Your instructions. Return the complete listing exactly as it reads, with each picture removed.

Stored data.
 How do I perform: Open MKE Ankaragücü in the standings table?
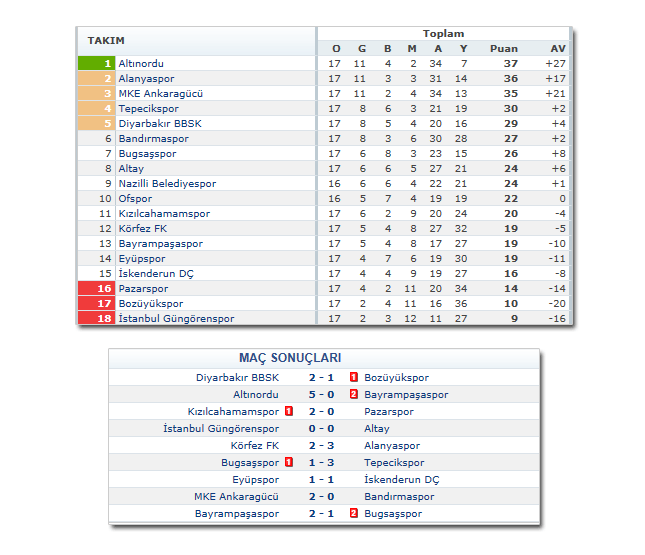coord(160,93)
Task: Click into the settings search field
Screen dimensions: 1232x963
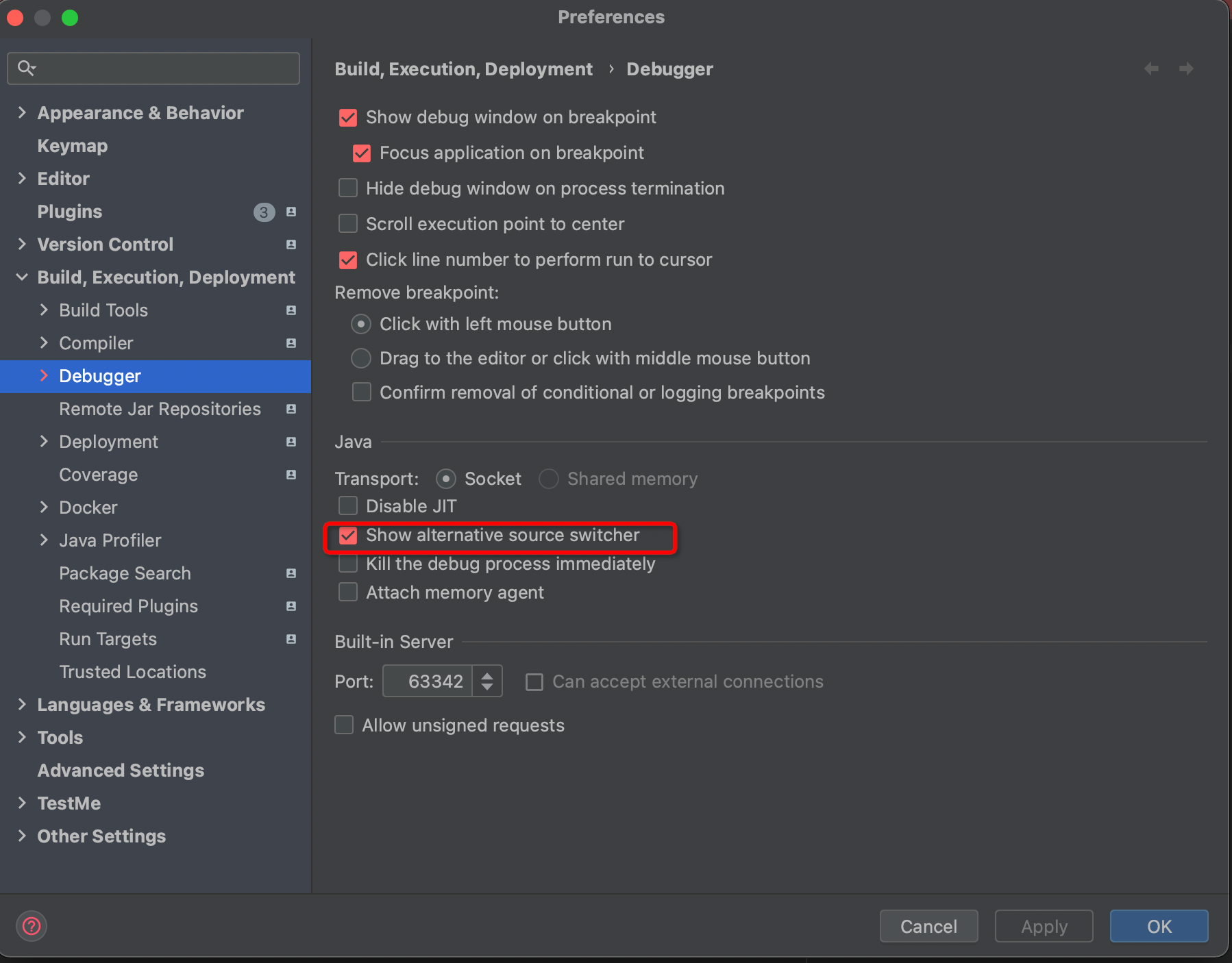Action: [164, 68]
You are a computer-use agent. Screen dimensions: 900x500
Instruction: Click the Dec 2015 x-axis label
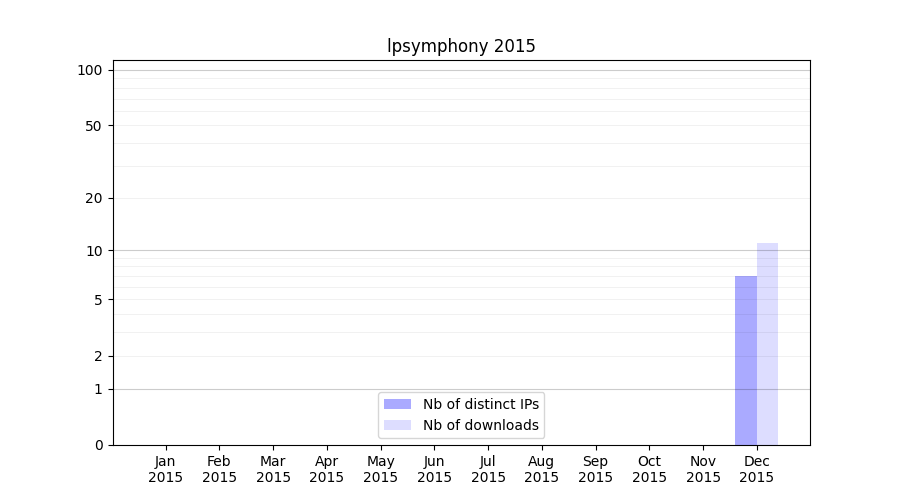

Exercise result.
 How do I perform: Open MKE Ankaragücü in the standings table?
coord(160,93)
Task: Click into the settings search field
Screen dimensions: 1232x963
Action: [164, 68]
You are a computer-use agent. Screen dimensions: 900x500
Instruction: Click the Dec 2015 x-axis label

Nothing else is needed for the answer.